Tableau\(3.1\) : Les principaux neurotransmetteurs et leur influence sur le comportement
Neurotransmetteur	Impliqué dans	Effet potentiel sur le comportement
Acétylcholine	Action musculaire, mémoire	Excitation accrue, cognition améliorée
Bêta-endorphine	Douleur, plaisir	Diminution de l'anxiété, diminution
Dopamine	Humeur, sommeil, apprentissage	Plaisir accru, appétit supprimé
Acide gamma-aminobutyrique (GABA)	Fonction cérébrale, sommeil	Diminution de l'anxiété, diminution
Glutamate	Mémoire, apprentissage	Apprentissage accru, mémoire améliorée
Norépinéphrine	Cœur, intestins, vigilance	Excitation accrue, perte d'appétit
Sérotonine	Humeur, sommeil	Humeur modulée, appétit supprimé

Les médicaments psychoactifs peuvent agir comme des agonistes ou des antagonistes pour un système de neurotransmetteurs donné. Les agonistes sont des substances chimiques qui imitent un neurotransmetteur au niveau du site récepteur. Un antagoniste, quant à lui, bloque ou entrave l'activité normale d'un neurotransmetteur au niveau du récepteur. Les agonistes et les antagonistes sont des médicaments prescrits pour corriger les déséquilibres spécifiques des neurotransmetteurs qui sous-tendent l'état d'une personne. Par exemple, la maladie de Parkinson, un trouble progressif du système nerveux, est associée à de faibles taux de dopamine. Par conséquent, une stratégie de traitement courante de la maladie de Parkinson consiste à utiliser des agonistes de la dopamine, qui imitent les effets de la dopamine en se liant aux récepteurs de la dopamine.

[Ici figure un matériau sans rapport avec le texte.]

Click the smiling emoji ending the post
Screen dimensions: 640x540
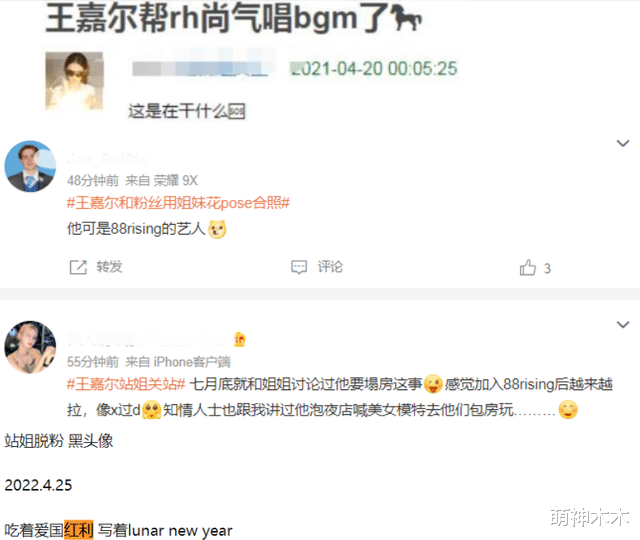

Certains symptômes de la schizophrénie sont associés à une neurotransmission hyperactive de la dopamine. Les antipsychotiques utilisés pour traiter ces symptômes sont des antagonistes de la dopamine : ils bloquent les effets de la dopamine en liant ses récepteurs sans les activer. Ainsi, ils empêchent la dopamine libérée par un neurone de transmettre des informations aux neurones adjacents.

Contrairement aux agonistes et aux antagonistes, qui agissent tous deux en se liant aux sites récepteurs, les inhibiteurs de recapture empêchent le transport des neurotransmetteurs non utilisés vers le neurone. Cela permet aux neurotransmetteurs de rester actifs dans la fente synaptique pendant de plus longues durées, augmentant ainsi leur efficacité. La dépression, qui a toujours été associée à une baisse des taux de sérotonine, est généralement traitée par des inhibiteurs sélectifs du recaptage de la sérotonine (ISRS). En empêchant la recapture, les ISRS renforcent l'effet de la sérotonine, lui donnant ainsi plus de temps pour interagir avec les récepteurs de la sérotonine sur les dendrites. Les ISRS courants sur le marché aujourd'hui incluent le Prozac, le Paxil et le Zoloft. Le médicament LSD est structurellement très similaire à la sérotonine et affecte les mêmes neurones et récepteurs que la sérotonine. Les psychotropes ne sont pas des solutions instantanées pour les personnes souffrant de troubles psychologiques. Souvent, une personne doit prendre un médicament pendant plusieurs semaines avant de constater une amélioration, et de nombreux médicaments psychoactifs ont des effets secondaires négatifs importants. En outre, la façon dont les individus réagissent aux médicaments varie considérablement. Pour améliorer les chances de succès, il n'est pas rare que les personnes recevant une pharmacothérapie suivent également des thérapies psychologiques et/ou comportementales. Certaines recherches suggèrent que l'association d'une pharmacothérapie à d'autres formes de thérapie tend à être plus efficace que n'importe quel traitement seul (pour un exemple, voir March et al., 2007).